After Ideate and Mid-Semester Review, we had one big, general idea of how to improve access to menstrual products at Rice. Our idea revolves around the concept of a “period pack”, which incorporates multiple products bundled together to eliminate concern over taking more than one. Although we had a basis for our solution, we still needed to work out the details. Which location on-campus is private, yet centrally located for all users to access? How many products should be in each pack? Maybe the “packs” are not pre-built, but customizable instead. How do we regulate the amount of products taken by users, as to not add additional financial burden to the stakeholder?
We aimed to address all these questions by assembling different quality prototypes of our solution. A low fidelity prototype is made of easily accessible, cheap materials. The goal of “lo-fi” prototyping is to rapidly produce and test different aspects of the solution. We made several lo-fi prototypes of menstrual products so we could test different ways of bundling them together. Which method is easiest to assemble? How will a user feel holding the product? Is it discreet enough to carry, as some users mentioned in our survey? Our lo-fi prototypes allowed us to answer these questions quickly before we built a bigger, more advanced prototype of our solution.
Our first iteration of prototypes began with the idea of bundling products themselves. We used large straws to symbolize tampons and stacks of construction paper to represent pads. These bundles were smaller than we expected and incredibly easy to assemble. They also allow users to choose which product they prefer, whereas our second prototype does not give users this choice. However, we were impressed with this prototype’s compactness – we were able to fit many different sized “products” inside!

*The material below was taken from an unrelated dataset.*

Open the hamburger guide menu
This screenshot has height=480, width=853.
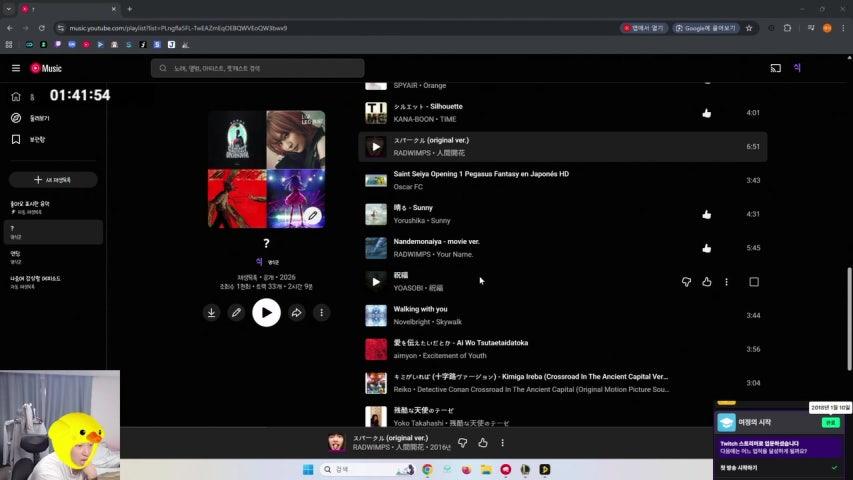[16, 68]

We used these insights we gathered from lo-fi prototyping as we built a “product station” for actual menstrual products. This station incorporates the “pack” idea in customizable form – bags are provided to users with several loose products. The station also includes bundles of products alongside single-item products (the current solution). We plan to test this station at Open Studio on Saturday to observe which option users initially gravitate to. We also plan to leave the “stations” somewhere on-campus at Rice and count how many products in each option are left after a certain period of time. From these tests with our medium-fidelity prototype, we can decide which option users like best as we move toward our final solution!